• WHAT YOU WILL DO: An exact transcript is required of the lines below, from the one containing "Task: Click inside the Message text area" through the very last; leave every picture out of it.

• SOURCE DATA:
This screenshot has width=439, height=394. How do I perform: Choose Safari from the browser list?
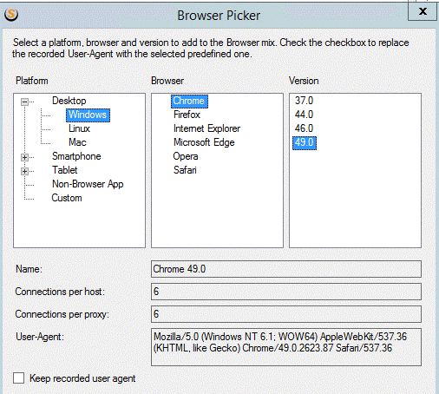[185, 170]
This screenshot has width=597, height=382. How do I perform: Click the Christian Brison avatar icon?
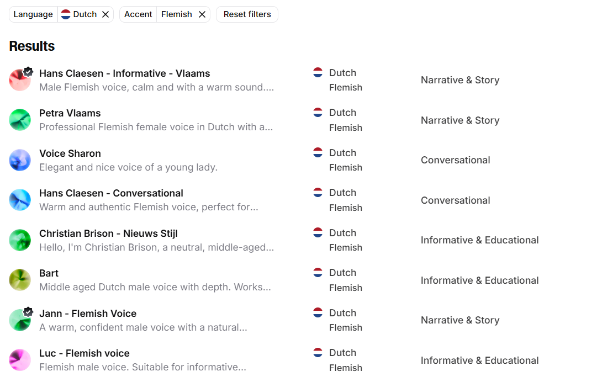20,240
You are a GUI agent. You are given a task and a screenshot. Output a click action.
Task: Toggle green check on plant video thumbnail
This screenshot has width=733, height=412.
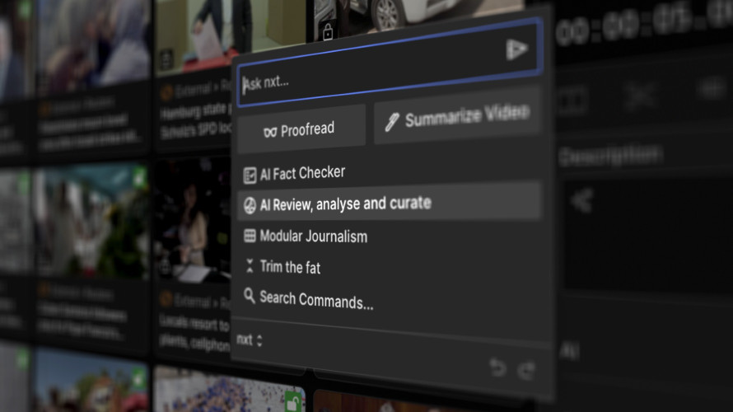point(139,176)
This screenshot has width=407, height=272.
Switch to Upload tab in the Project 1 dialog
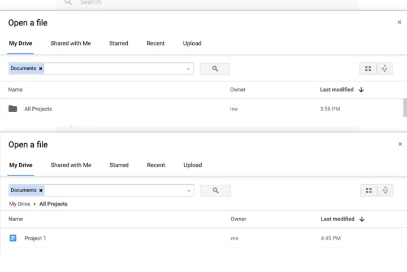point(192,165)
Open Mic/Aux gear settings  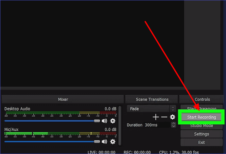[113, 142]
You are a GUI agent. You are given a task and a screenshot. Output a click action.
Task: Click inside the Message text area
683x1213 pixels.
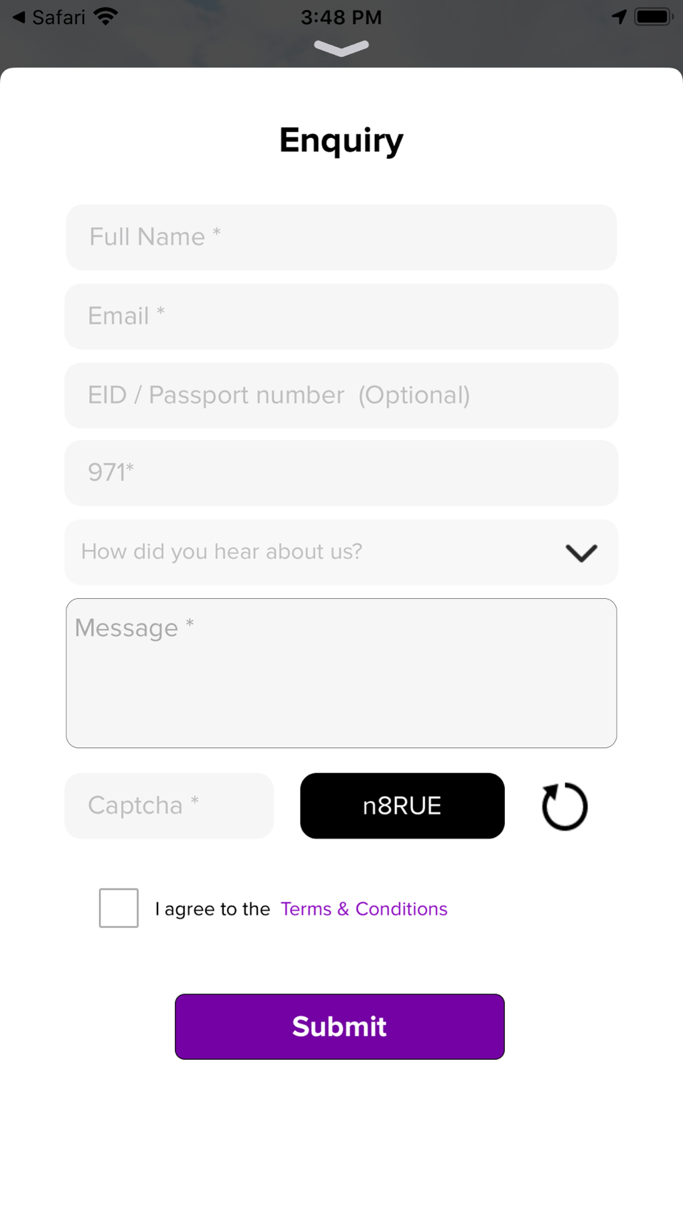point(341,673)
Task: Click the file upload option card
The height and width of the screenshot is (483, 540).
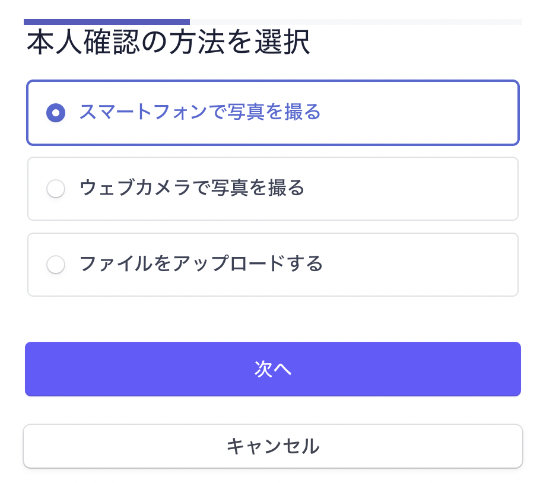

• RESULT OF THIS EXERCISE:
Task: Click inside the Message text area
683x1213 pixels.
point(341,673)
Task: Click the file upload option card
The height and width of the screenshot is (483, 540).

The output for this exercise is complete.